Greater Manchester, the UK’s second biggest economy, sits at the heart of the Northern Powerhouse and is playing a key role in a growing, rebalanced UK economy. Since the Greater Manchester Devolution Agreement was signed in November 2014, the focus has largely been on issues such as transport, employment and skills. Housing and planning issues, fundamental to growth and social wellbeing, have been little mentioned.

Pressure on families

However, Greater Manchester is on the cusp of a housing crisis. A shortfall in the number of new homes built during the last decade, combined with a growing population and rising house prices, have left many local people priced out and unable to buy or rent a property. 34% of young working adults in Greater Manchester cannot afford a home of their own and rents across the region are rising, causing social housing waiting lists to lengthen. There are now more than 80,000 people waiting for social housing in Greater Manchester, yet only 2,000 affordable homes are being built every year.

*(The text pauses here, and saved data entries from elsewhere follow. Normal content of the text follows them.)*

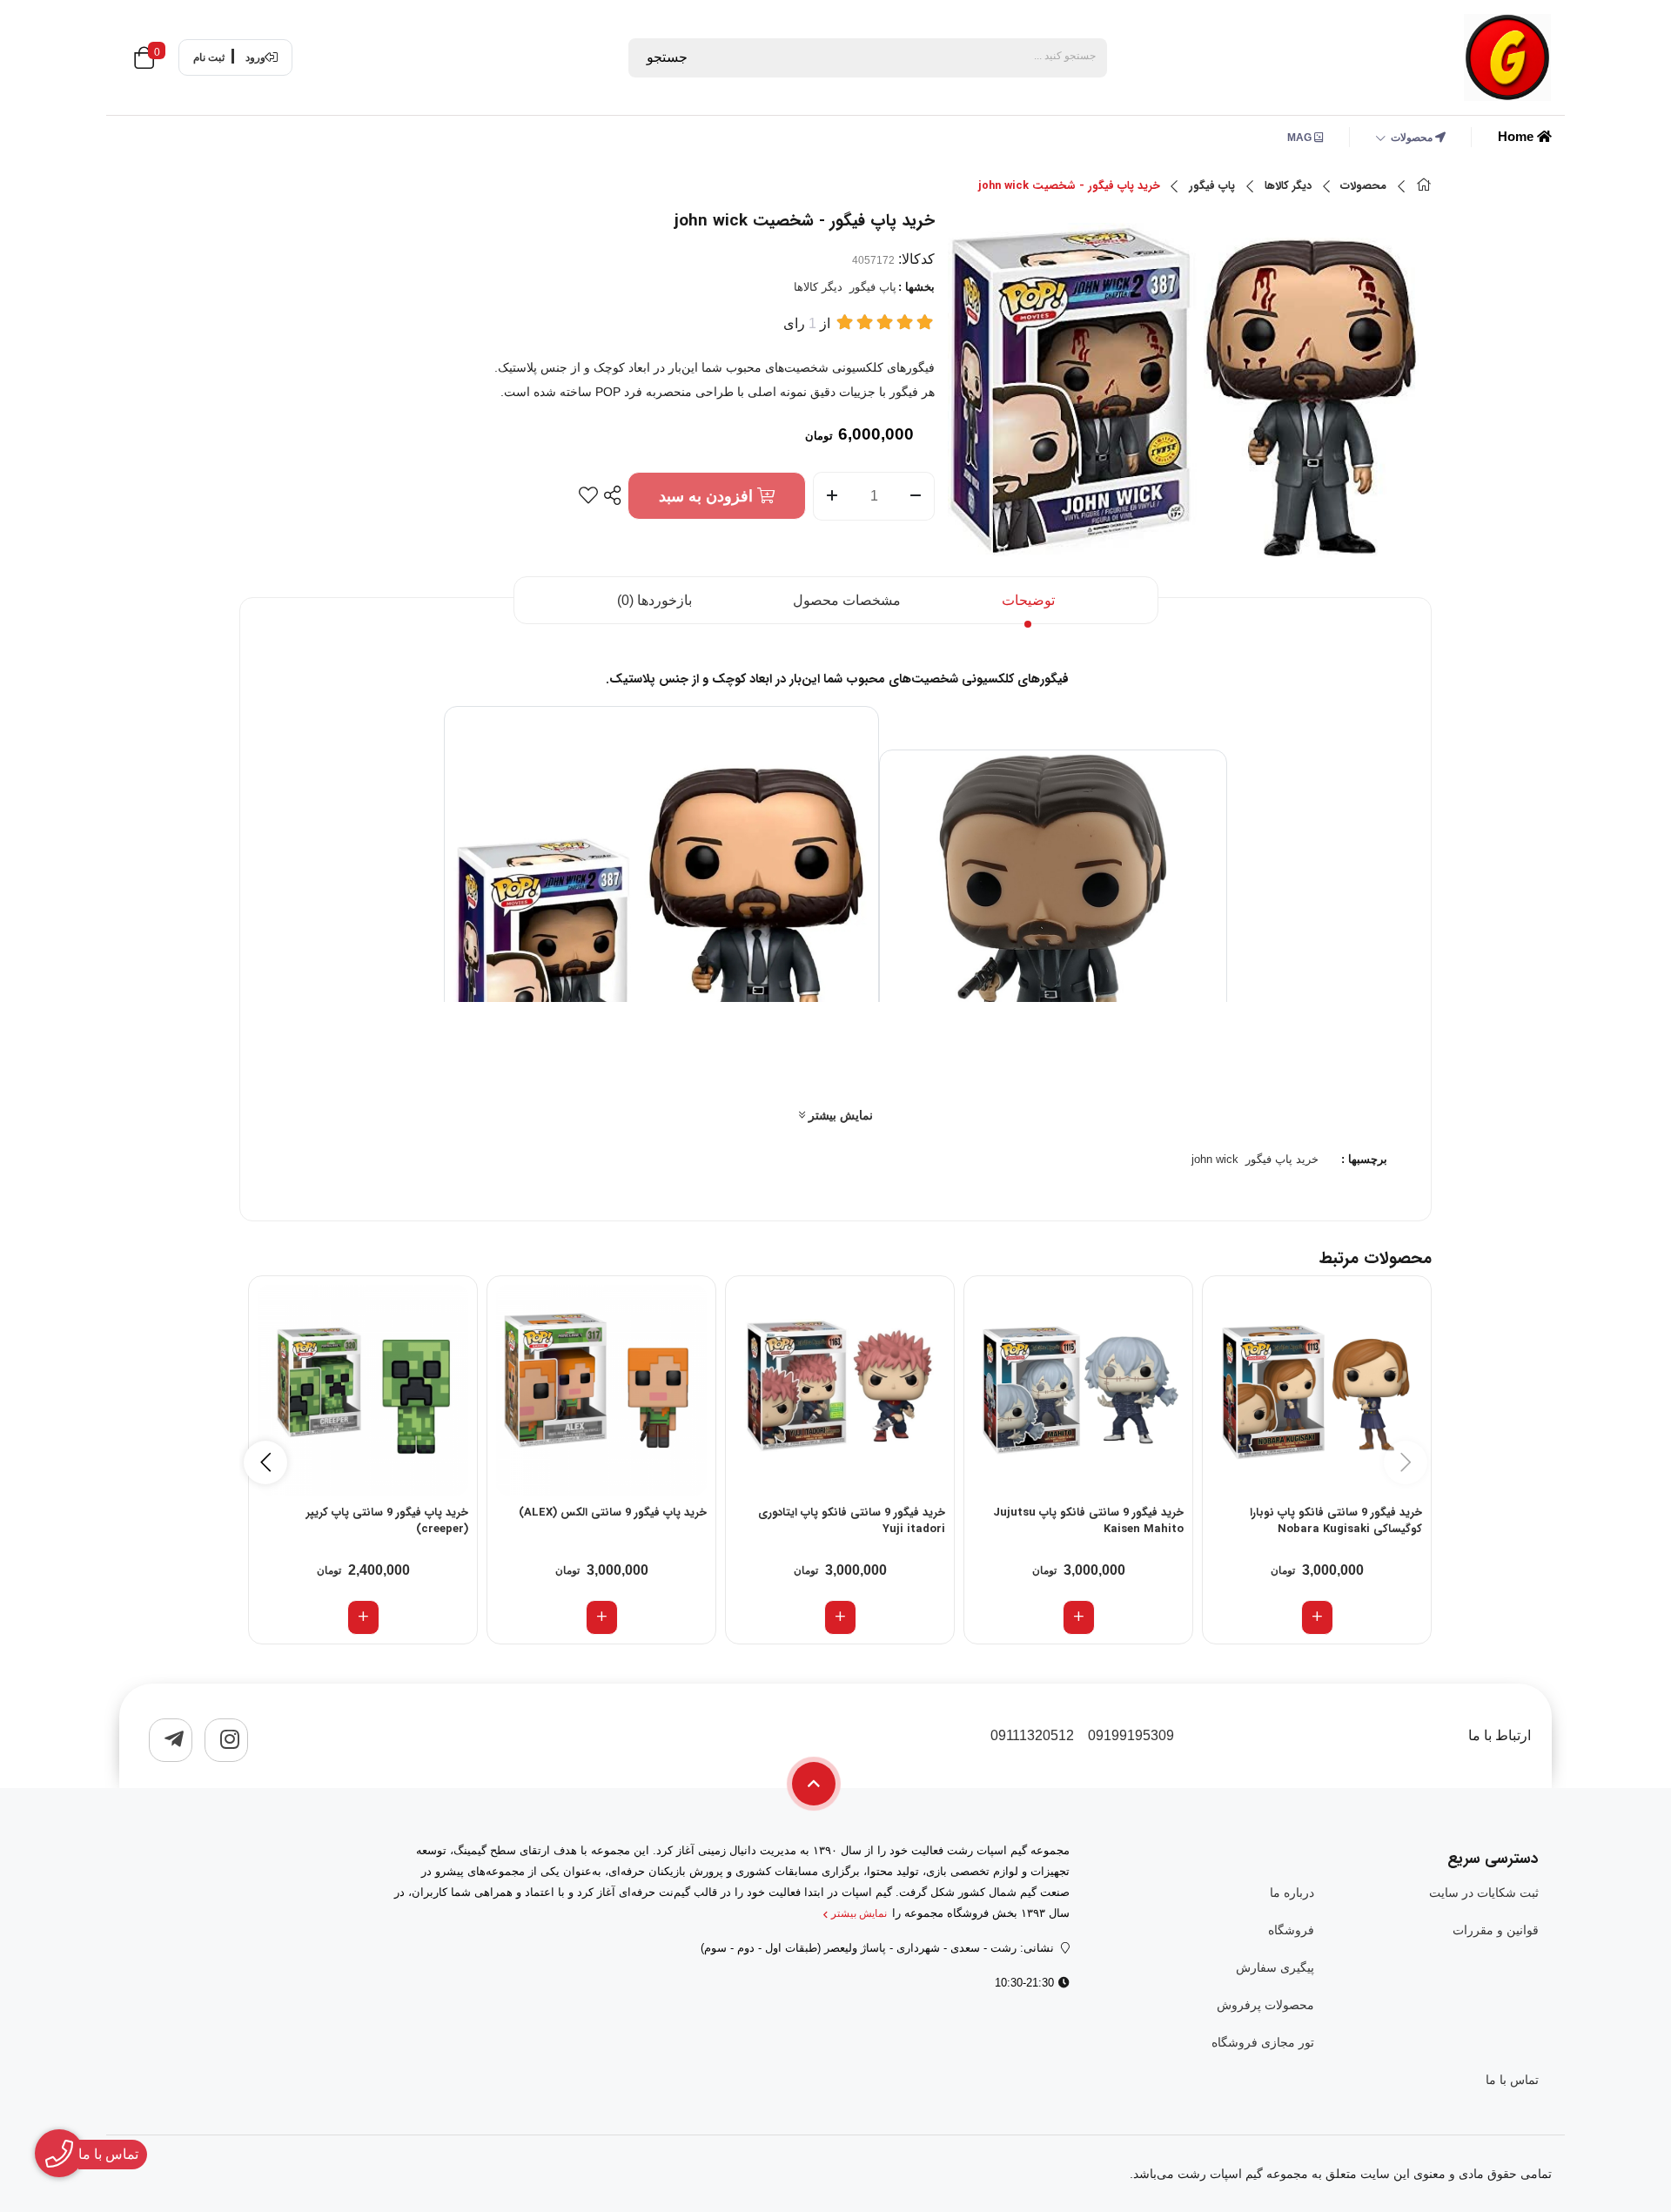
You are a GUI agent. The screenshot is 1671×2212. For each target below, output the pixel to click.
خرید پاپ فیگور (1282, 1159)
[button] (265, 1462)
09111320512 (1032, 1735)
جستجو (667, 57)
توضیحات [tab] (1028, 600)
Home (1517, 136)
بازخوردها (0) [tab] (654, 600)
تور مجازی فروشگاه (1262, 2042)
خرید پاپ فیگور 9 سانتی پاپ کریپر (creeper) (387, 1521)
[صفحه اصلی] (1424, 187)
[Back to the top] (814, 1783)
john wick (1214, 1159)
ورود (255, 57)
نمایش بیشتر (839, 1115)
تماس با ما (1512, 2080)
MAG (1300, 137)
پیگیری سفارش (1274, 1967)
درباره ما (1291, 1892)
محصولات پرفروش (1265, 2005)
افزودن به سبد (708, 496)
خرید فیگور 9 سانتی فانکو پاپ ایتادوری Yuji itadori (851, 1521)
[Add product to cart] (1317, 1617)
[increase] (831, 496)
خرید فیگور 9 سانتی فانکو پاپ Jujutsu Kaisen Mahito (1088, 1521)
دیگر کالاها (1288, 186)
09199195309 (1131, 1735)
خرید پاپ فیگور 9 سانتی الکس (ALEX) (613, 1513)
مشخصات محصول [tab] (847, 600)
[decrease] (916, 496)
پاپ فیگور (1212, 186)
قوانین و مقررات (1496, 1930)
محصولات (1413, 137)
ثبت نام (209, 57)
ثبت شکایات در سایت (1484, 1892)
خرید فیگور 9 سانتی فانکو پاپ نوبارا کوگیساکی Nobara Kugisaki (1336, 1521)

A threat to local economies

The results don't just affect individual families. A shortage of the right homes, in the right places and the right price impacts the wider economy. In Greater Manchester, there were 28,000 fewer homes built in the last decade than were originally planned for and just 4,160 homes were completed in 2013/14, down from 5,350 in 2012/13. Construction of these additional 28,000 homes over the last ten years would have helped to employ over 120,000 people, support 1,120 apprenticeships, graduates and trainees and generate over £280m in tax revenues. Greater Manchester is set to create over 260,000 new jobs by 2031, but economic growth is under threat if not enough homes are available for the people who fill these jobs.

What needs to happen?

Greater Manchester is making good progress on bringing forward development of houses on currently derelict sites through the new Greater Manchester Housing Fund. However, we also need to look at identifying land for housing across the region to deliver good quality homes where people live. The Greater Manchester Spatial Framework represents a once in a generation opportunity to get this right and prevent a full-blown, London-style housing crisis in Greater Manchester.